Il y a cinq ans, le père Paolo Dall'Oglio disparaissait à Raqqa

"Sa personnalité est celle des anciens prophètes de l'Ancien Testament, qui n'ont pas hésité à hausser le ton. Il avait beaucoup d'humour et de tendresse, mais c'était un combattant", déclare à l'OLJ Friedrich Bokern, le président de l'association humanitaire Relief and Reconciliation for Syria.

Le père jésuite Paolo Dall'Oglio, en 2007, au monastère de Mar Moussa, en Syrie, qu'il avait rénové dans les années 80. Photo d'archive AFP / Louai BESHARA

Il y a cinq ans, le 29 juillet 2013, le père jésuite Paolo Dall'Oglio se rendait au quartier général de l'Etat islamique à Raqqa, en Syrie, sa terre d'adoption, afin de demander la libération de journalistes otages du groupe jihadiste. Il n'a plus été revu depuis.

Arrivé dans l'ancienne capitale du califat le 28 juillet, le prêtre italien d'une cinquantaine d'années cherche immédiatement à rencontrer des personnes haut-placées au sein de l'EI afin de négocier la libération des otages. Il essuie un premier refus, notamment dû au fait que "la majorité de ses interlocuteurs étaient irakiens et ne l'ont pas reconnu... S'il s'était agi de Syriens, ils auraient directement su de qui il s'agissait parce que tout le monde en Syrie connaissait le père Dall'Oglio", raconte Friedrich Bokern, le président de l'association humanitaire Relief and Reconciliation for Syria, parrainée par le prêtre jésuite. Mais cela ne l'arrête pas. Il retourne dès le lendemain au siège du gouvernorat de Raqqa, où s'était installé le commandement de l'EI, pour de nouveau plaider la cause des otages. C'est lors de cette deuxième visite qu'il va se faire arrêter et incarcérer par les jihadistes. 


Amour de l'Autre
Pour Friedrich Bokern, contacté par L'Orient-Le Jour, c'est son amour incommensurable pour l'Autre, doublé d'un profond engagement envers la Syrie, qui a poussé le prêtre italien à se jeter dans la gueule du loup. Il n'en était d'ailleurs pas à son coup d'essai. 

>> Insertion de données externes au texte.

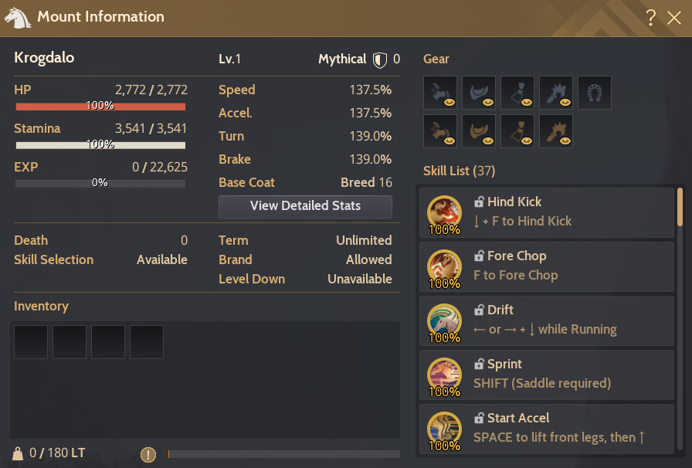Click the brown champron appearance slot
This screenshot has width=692, height=468.
556,131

Installé en Syrie depuis les années 80, le père Dall'Oglio avait été expulsé du pays par le régime de Bachar el-Assad, pour avoir soutenu voire porté, dès 2011, les appels à une transition politique pacifique. "Le mensonge et la torture ont été érigés en système depuis quarante ans. C’est une forme de guerre civile. Et la répression du régime vis-à-vis des jeunes descendus dans la rue a transformé cette révolution pacifique en une guerre civile encore plus violente et plus visible à partir de juin 2011", déclarait le prêtre lors d'une conférence à Paris, en septembre 2012, rapporte Ignace Leverrier, ancien diplomate en Syrie, dans son blog sur Le Monde. "Je suis démocrate et révolutionnaire depuis mon enfance. Mon père disait tout le temps qu’il reprendrait les armes s’il y avait un coup d’État contre la démocratie en Italie", indiquait-il également à L’Orient-Le Jour, lors de l'un de ses passages à Beyrouth, en mars 2013. "Pour moi, il est naturel donc de soutenir la révolution. Ce qui n’est pas naturel, c’était l’immense patience de mes trente ans passées en Syrie, c’était un vrai sacrifice pour moi de traiter avec le régime fasciste", ajoutait-il.

Fin 2013, il s'agissait de la troisième visite en Syrie de Paolo Dall'Oglio, et ce malgré tous les dangers. Au cours d'une de ces visites, qui se déroulaient sous la haute protection de groupes rebelles, "il avait notamment négocié des accords de cessez-le-feu dans des villages chiites au nord d'Alep qui étaient assiégés par l'Armée syrienne libre", raconte M. Bokern, très proche du prêtre.  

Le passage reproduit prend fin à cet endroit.